Exercise directions: Count the lines in the material below that contain the string "panel", treating uppercase and lowercase as different. Reply with the number only.

Data entries:
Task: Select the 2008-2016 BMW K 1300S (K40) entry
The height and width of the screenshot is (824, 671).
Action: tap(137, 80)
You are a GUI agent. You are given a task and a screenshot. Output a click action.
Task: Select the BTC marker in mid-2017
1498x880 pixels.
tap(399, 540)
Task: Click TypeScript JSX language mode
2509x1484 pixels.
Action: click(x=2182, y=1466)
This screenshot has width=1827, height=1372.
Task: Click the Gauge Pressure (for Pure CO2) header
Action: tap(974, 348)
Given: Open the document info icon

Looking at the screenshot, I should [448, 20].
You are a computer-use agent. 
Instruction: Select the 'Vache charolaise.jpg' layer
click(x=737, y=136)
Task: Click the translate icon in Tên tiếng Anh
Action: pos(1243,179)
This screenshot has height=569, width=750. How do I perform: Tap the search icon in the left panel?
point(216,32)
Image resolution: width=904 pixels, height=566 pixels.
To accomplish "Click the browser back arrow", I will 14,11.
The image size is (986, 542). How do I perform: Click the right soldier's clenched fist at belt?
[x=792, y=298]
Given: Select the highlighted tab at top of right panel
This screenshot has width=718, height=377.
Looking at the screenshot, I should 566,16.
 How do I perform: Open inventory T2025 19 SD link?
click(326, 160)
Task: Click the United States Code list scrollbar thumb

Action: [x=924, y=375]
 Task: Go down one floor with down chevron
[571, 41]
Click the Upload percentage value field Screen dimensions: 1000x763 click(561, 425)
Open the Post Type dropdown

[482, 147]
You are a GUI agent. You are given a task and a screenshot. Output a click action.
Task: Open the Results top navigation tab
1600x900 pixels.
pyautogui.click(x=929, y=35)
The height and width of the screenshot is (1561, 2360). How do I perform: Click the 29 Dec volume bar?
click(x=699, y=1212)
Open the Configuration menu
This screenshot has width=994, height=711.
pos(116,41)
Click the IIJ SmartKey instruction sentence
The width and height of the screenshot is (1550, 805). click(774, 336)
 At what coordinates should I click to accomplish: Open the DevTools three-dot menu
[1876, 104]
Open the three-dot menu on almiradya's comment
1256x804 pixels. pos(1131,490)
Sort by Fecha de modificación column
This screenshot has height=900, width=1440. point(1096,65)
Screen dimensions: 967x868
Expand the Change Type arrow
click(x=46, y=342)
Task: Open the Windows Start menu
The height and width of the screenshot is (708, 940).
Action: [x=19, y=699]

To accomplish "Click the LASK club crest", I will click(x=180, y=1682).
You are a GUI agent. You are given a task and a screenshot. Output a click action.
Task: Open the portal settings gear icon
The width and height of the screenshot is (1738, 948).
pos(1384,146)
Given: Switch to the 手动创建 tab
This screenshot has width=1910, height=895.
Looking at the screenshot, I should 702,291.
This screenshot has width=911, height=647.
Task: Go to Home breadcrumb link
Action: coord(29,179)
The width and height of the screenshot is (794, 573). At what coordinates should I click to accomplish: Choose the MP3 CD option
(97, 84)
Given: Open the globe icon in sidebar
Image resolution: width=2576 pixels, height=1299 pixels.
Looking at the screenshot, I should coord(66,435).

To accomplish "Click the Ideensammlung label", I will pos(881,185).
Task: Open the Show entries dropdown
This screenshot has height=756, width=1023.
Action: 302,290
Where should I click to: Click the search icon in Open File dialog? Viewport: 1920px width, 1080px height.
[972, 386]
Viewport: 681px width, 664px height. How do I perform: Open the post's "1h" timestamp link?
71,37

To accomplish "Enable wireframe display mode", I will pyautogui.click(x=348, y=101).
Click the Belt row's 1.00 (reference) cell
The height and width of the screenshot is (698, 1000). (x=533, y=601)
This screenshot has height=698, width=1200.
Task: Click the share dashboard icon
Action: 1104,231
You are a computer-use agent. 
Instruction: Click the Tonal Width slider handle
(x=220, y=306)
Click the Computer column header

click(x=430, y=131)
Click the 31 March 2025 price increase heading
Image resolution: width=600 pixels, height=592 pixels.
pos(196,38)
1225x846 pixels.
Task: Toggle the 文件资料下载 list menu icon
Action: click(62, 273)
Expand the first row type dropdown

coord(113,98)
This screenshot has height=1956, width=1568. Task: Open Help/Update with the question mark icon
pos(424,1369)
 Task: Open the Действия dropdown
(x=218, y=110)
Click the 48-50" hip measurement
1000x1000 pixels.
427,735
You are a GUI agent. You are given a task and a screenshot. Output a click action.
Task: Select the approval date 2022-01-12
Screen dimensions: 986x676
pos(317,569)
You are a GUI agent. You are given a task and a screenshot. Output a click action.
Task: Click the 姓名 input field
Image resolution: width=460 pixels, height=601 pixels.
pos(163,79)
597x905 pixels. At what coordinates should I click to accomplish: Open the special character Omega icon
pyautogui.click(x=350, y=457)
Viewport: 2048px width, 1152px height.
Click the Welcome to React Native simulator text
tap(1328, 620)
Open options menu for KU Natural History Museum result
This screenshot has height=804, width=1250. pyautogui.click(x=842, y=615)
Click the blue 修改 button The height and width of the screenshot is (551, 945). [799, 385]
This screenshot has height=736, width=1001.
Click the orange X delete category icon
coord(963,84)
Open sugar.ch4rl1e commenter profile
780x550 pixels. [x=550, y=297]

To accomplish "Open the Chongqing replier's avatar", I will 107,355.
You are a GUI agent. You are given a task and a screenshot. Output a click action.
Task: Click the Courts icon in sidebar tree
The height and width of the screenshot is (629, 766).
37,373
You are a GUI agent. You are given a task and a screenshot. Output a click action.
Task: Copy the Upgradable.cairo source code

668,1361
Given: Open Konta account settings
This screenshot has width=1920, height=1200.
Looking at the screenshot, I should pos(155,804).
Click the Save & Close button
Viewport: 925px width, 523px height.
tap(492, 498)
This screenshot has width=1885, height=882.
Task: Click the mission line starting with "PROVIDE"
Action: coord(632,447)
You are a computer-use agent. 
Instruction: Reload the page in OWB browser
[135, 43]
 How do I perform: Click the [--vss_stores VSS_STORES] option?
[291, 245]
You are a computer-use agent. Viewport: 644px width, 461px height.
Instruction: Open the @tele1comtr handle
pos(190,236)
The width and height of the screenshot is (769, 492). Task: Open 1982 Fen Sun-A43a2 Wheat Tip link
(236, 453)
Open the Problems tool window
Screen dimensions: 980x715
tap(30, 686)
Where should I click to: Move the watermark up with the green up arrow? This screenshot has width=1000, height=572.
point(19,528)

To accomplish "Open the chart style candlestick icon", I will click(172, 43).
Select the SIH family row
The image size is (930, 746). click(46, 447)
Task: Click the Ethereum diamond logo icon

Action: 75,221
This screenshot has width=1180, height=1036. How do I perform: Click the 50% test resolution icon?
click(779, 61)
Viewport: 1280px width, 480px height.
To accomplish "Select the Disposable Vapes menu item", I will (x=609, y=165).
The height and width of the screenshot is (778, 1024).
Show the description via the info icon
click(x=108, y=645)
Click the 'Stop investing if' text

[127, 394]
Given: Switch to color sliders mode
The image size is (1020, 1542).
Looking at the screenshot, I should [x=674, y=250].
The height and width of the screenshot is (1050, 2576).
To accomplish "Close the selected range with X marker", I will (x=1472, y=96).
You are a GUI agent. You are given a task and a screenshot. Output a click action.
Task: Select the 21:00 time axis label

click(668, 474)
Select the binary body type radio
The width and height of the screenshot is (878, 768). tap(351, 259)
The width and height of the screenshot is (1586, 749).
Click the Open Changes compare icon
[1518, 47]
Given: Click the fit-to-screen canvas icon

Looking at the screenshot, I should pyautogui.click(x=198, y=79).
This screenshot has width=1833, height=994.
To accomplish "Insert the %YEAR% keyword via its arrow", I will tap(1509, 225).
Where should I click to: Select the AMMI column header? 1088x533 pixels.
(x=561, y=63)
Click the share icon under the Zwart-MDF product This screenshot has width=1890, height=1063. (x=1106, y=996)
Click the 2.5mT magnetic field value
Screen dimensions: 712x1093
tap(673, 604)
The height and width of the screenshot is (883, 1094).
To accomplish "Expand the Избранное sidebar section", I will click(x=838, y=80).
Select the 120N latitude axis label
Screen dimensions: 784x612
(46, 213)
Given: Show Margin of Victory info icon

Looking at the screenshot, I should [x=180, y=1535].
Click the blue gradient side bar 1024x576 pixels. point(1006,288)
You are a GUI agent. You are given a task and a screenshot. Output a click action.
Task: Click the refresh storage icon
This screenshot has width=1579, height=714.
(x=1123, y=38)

Answer for the task: 2